-- WHAT IS REQUIRED --
Copy out each line of the material exactly. Pictures do not belong in the copy.

-- DATA FOR REVIEW --
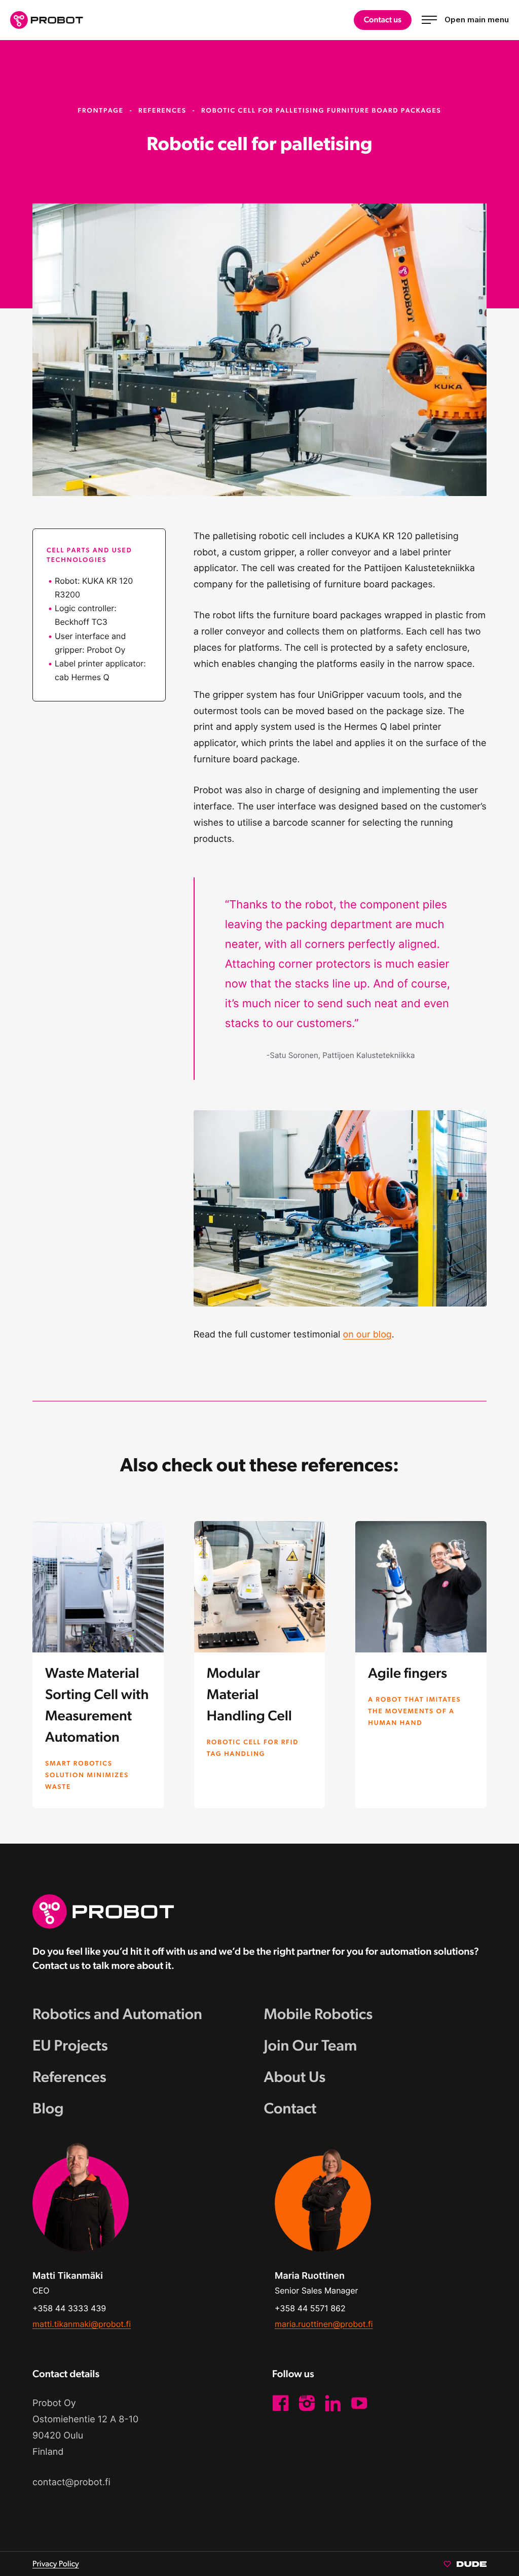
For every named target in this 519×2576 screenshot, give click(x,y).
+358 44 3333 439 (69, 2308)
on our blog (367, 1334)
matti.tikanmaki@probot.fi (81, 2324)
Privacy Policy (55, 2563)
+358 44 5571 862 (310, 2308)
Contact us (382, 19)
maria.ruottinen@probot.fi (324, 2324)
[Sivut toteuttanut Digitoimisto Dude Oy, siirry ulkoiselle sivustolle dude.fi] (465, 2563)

-- SOLUTION FOR THIS PROBLEM --
For every named target in this 519×2576 screenshot, give click(x,y).
+358 44 3333 439 (69, 2308)
on our blog (367, 1334)
matti.tikanmaki@probot.fi (81, 2324)
Privacy Policy (55, 2563)
+358 44 5571 862 (310, 2308)
Contact us (382, 19)
maria.ruottinen@probot.fi (324, 2324)
[Sivut toteuttanut Digitoimisto Dude Oy, siirry ulkoiselle sivustolle dude.fi] (465, 2563)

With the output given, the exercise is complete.